I took a breath. And another. The crowd had fallen completely silent and in the absence of noise I could feel every pair of eyes at the party trained on my back. My own eyes popped open and I realized simultaneously that my face was only inches from the rough flagstones, and I was somehow perched on top of the slow cooker like a hen on top of her nest of eggs. I felt Sam lay his hand on my back, bending down to see if I was alive. Prompted by a mortifying sense of embarrassment I heard myself repeating, “I’m okay,” two or three times before my brain had a chance to take stock of whether or not the words were true.
As my brain began to engage my body, I could feel the lid handle pressing hard against my breastbone and every breath I tried to draw in sent a twinge of pain through my chest. The heat from the boiling water and hot potatoes was radiating through the glass lid and thin silk of my duck-egg blue blouse, causing my chest to burn as hotly red from the contents of the cooker as my face was from embarrassment. My knees had slammed sharply against the flagstones and they felt like someone had run a hot poker against the kneecaps. I silently cursed myself for wearing my favorite jeans, figuring they were probably ripped and ruined.
And then the gravity of the situation hit me…I was laying on top of a slow cooker of boiled potatoes in the middle of a crowd of strangers, and the worst part of the whole situation was, I was going to have to try and get up off the ground, preferably without looking like a turtle that was flipped over on its back, and without showing off my extra-large bum. If I made it off the ground, I was going to have to find a way to exit the party quickly, most likely covered in a ruined top of smashed taters and hot salty water…. In that moment I was certain the social gods hated me.

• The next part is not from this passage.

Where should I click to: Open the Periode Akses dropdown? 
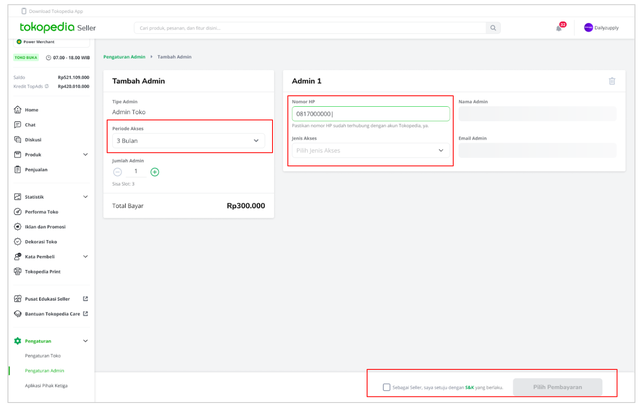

Thank you Jesus for adrenaline. In the time it took for a party-goer to retrieve my glasses from the patio, I had managed to burpee off the slow cooker into an upright position. Sam plucked the slow cooker from the patio, which was somehow, miraculously still in one piece (although it will never sit level again), lid securely clipped down, and not a drop of hot contents spilled! And I found that while my knees burned like fire my jeans were not ripped, and my bum had been securely covered by the tails of my silky blouse the entire time! Within 90 seconds the party began buzzing again, and I was able to retrieve the vestiges of my dignity, smile at a few of the remaining gawkers, and sachet to the drinks table like nothing had happened. Of course my cheeks never did lose their rosy red glow, and I noticed several of the chaps who’d paid me complements 15 minutes earlier were shooting me mischievous smiles of amusement before turning their attention back to their dates. Oh, what a night to remember.